The 1970 self-reapportionment of the Louisiana Legislature was challenged in this lawsuit on the dual grounds that it offended both the one-man, one-vote principle and the prohibition against voting arrangements designed to dilute the voting strength of racial minorities. After the United States Attorney General interposed an objection to the election law change under § 5 of the Voting Rights Act of 1965, 79 Stat. 439, 42 U. S. C. § 1973c, the District Court appointed a Special Master to prepare a court-imposed plan. The Master was verbally instructed to hold hearings and to devise a proposal to maintain the integrity of political subdivisions and to observe natural or historical boundaries "as nearly as possible." He was also instructed that "no consideration whatsoever was to be given to the location of the residence of either incumbents in office or of announced or prospective candidates." Opinion of Judge West, Civil Action No. 71-234, Aug. 24, 1971.

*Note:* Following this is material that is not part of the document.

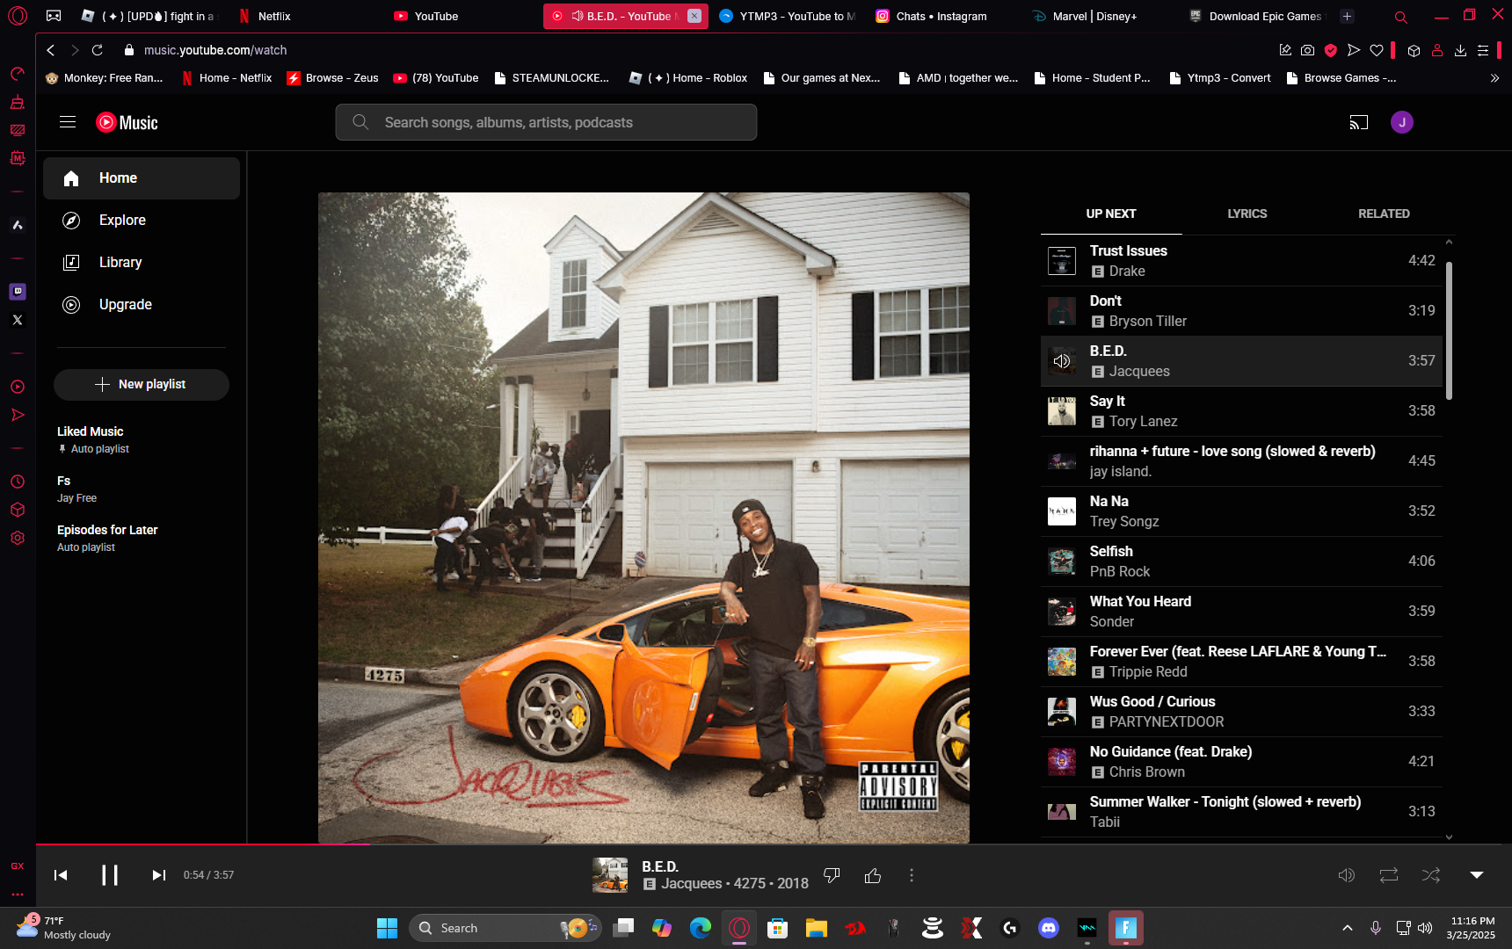Skip to the next track
The height and width of the screenshot is (949, 1512).
(158, 875)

The Special Master held four days of hearings, during

[ 407 U.S. Page 192]

     which over 100 persons were heard. Proposed plans were received by him. No one was denied a hearing. He then submitted his recommendation to the District Court and after a hearing it was adopted by the court.

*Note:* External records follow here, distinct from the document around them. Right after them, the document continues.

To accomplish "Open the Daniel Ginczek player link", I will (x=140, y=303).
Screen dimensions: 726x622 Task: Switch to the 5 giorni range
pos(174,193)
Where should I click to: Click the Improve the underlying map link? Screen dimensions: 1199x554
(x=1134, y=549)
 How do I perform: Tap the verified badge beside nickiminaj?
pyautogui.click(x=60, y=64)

 This dispute involves only four state senate seats affected by the reapportionment. At the hearing held by the District Judge on the Master's proposal, the State Attorney General presented a counterplan which differed from the Master's only with respect to four senatorial districts in the New Orleans area. Although the judge found that both plans satisfied the one-man, one-vote requirement, he found that the two schemes differed in their racial composition of the four districts, as is set out in greater detail in the margin.*fn1 Under the State Attorney General's scheme, four "safe" white districts were proposed whereas the Master's design would have created two districts of slight majorities of black voters. Also, under the counterplan each incumbent would continue to reside in his "own" district, whereas under the Master's proposal the residences of the four incumbents would fall evenly between the two districts to be composed primarily of white voters, ensuring defeat for two of the four incumbents.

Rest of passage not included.